Interpretation: PicEWS outperforms current clinical modelling approaches to predict cardiovascular deterioration. The proposed data processing pipeline and machine learning method offer a clinically applicable decision-support model using age-stratified normal ranges and feature variability over time for the early detection of clinical deterioration in critically ill children.
Funding: The NIHR Great Ormond Street Biomedical Research Centre at UCL and the Great Ormond Street Hospital Children's Charity peer-reviewed grant award.

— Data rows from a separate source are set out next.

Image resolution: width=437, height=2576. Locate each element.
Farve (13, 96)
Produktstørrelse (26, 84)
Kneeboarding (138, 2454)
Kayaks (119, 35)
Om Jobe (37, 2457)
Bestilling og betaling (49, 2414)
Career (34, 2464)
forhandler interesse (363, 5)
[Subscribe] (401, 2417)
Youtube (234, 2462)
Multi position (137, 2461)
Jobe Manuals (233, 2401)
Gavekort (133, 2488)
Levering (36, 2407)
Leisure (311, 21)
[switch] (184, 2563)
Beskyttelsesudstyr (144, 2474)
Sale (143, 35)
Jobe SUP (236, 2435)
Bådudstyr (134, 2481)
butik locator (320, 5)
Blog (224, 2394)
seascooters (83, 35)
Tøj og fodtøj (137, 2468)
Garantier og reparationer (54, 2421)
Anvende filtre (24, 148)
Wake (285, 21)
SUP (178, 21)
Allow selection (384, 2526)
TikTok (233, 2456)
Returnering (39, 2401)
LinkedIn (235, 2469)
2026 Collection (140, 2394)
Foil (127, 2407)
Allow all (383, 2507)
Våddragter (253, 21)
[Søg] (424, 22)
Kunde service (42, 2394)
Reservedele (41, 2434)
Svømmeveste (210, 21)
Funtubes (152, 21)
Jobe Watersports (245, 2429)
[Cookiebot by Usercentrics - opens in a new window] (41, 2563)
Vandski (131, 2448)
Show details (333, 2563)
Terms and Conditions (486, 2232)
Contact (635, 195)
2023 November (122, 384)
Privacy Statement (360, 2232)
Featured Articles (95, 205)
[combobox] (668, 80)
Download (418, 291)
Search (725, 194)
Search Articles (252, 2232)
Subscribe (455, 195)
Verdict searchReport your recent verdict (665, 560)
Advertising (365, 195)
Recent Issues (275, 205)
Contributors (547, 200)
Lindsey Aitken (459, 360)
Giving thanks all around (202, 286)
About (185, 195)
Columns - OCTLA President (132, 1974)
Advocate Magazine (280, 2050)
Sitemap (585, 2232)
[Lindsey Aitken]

Keywords: Artificial intelligence; Critical & intensive & emergency care; Digital health; Paediatric intensive care.
© 2025 The Authors.
Conflict of interest statement
DFS would like to acknowledge a UK National Institute for Health and Care Research (NIHR) Academic Clinical Fellowship, and a grant from the Centre for Ageing and Resilience in a Changing Environment at King’s College London. SR would like to declare NIHR Health Technology Assessment (HTA) funding as part of the Oxy-PICU and PRESSURE trials, UKRI Engineering and Physical Sciences Research Council (EPSRC) funding as part of the University College London CHIMERA hub, EU Horizon and UK Research and Innovation (UKRI) funding as part of the Phems project, and from La Roche Ltd for consulting fees for educational materials. PB would like to acknowledge funding via the Royal Academy of Engineering and Great Ormond Street Hospital, the UK Dementia Research Institute (award number UK DRI-7002) through UK DRI Ltd, principally funded by the Medical Research Council, and the UKRI Engineering and Physical Sciences Research Council (EPSRC) and the National Institute of Health and Care Research (NIHR) (grant number: EP/W031892/1). MJP would like to declare grant funding from NIHR HTA for clinical trials in critically ill children, payment for expert testimony in criminal and medical negligence cases. He is also Deputy Chair of the NIHR HTA General Funding committee. MJC would like to declare funding from the NIHR for an Academic Clinical Lectureship.